As noted by several researchers, the use of online services in patients with EDs during and potentially also after the COVID-19 pandemic requires adherence to the guidelines provided by the respective treatment centers in the regular face-to face- management, with the necessary telemedicine-required adaptations (44, 65, 66). Along with their recommendations, we have established a program that takes care both of practical and clinical ethical-related considerations. Nurses daily and pediatricians and psychiatrists weekly, or whenever required, supervise with telehealth facilities (including telephone connections in families not using virtual online services) the medical and psychiatric condition of the patients, and invite them to the hospital whenever necessary. The nurses further assist the parents in the handling of the psychotropic treatment. The nutritionists may assist the parents in weighing and in meal supervision (our model does not advocate direct long-distance supervision of the eating and weighing of the patients by the department's team because of privacy-related considerations that are of particular importance in Ultra-Orthodox populations). We have been able to conduct during the COVID-19 lockdown online CBT groups and parents' psychoeducation groups, as well as individual psychotherapy and team meetings and supervision. All these services could continue, and indeed have continued whenever required, in the post three COVID-19 lockdowns in Israel, altogether lasting for more than a year.

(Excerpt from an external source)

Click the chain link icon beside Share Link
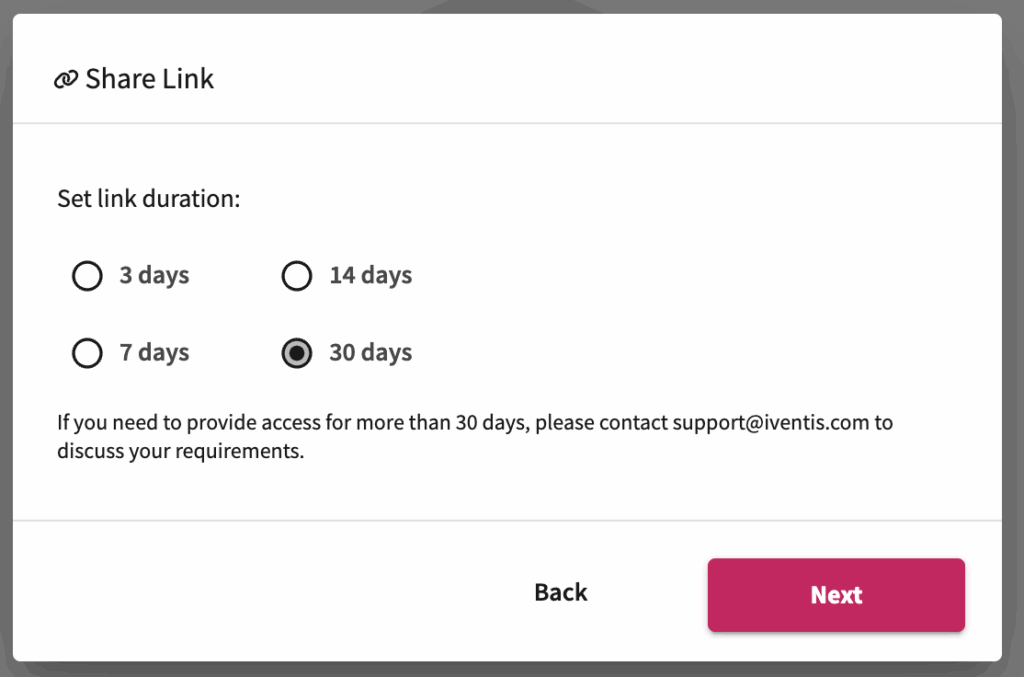This screenshot has width=1024, height=677. (66, 80)
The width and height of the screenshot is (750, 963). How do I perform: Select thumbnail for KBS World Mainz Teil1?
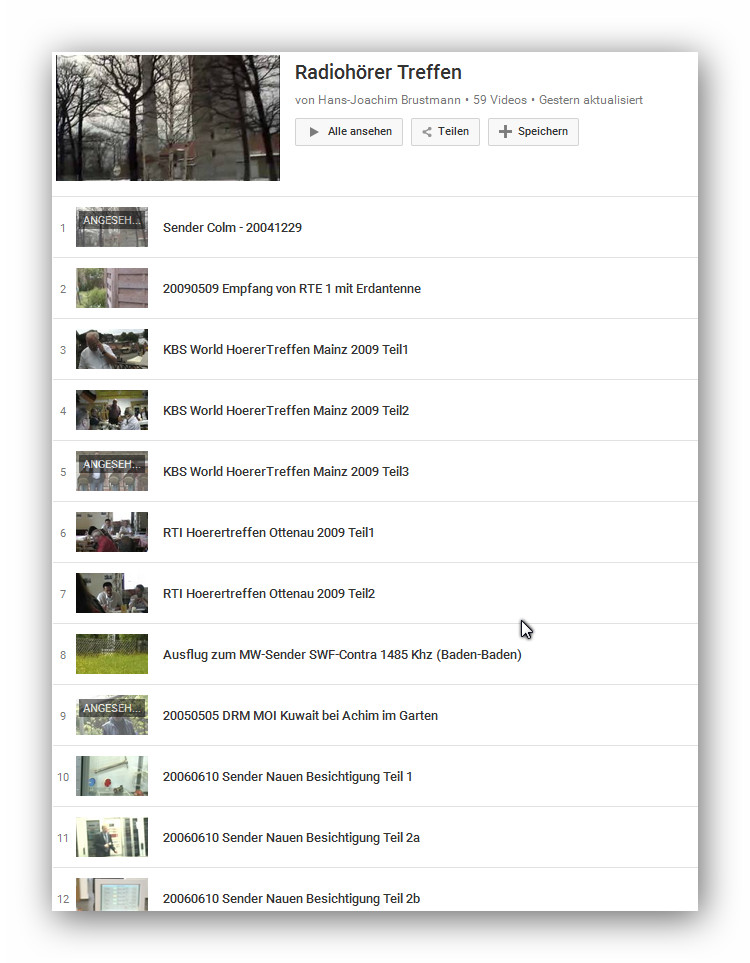112,349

Further quantitative and qualitative research is recommended, to examine the effectiveness of our treatment model over time, and to examine the experiences of patients and their families from their perspective. The importance of understanding the patients'/families' viewpoint vs. that of the treatment providers is linked to differing viewpoints in the perception of illness and healing, particularly concerning mental health. This tension still exists because of the aspiration of the Ultra-Orthodox community to remain differentiated, and by their view of mainstream society and its service providers as incapable of properly understanding and treating their problems (16).

Limitations

The suggestions of this study should take into consideration its limitations. At the start, it is a descriptive case report study, based on three cases, rather than a structured prospective longitudinal design. Second, the number of patients treated in our department during the COVID-19 period was too small to draw any ststistically-based conclusions about specific ED-related and general psychopathological aspects.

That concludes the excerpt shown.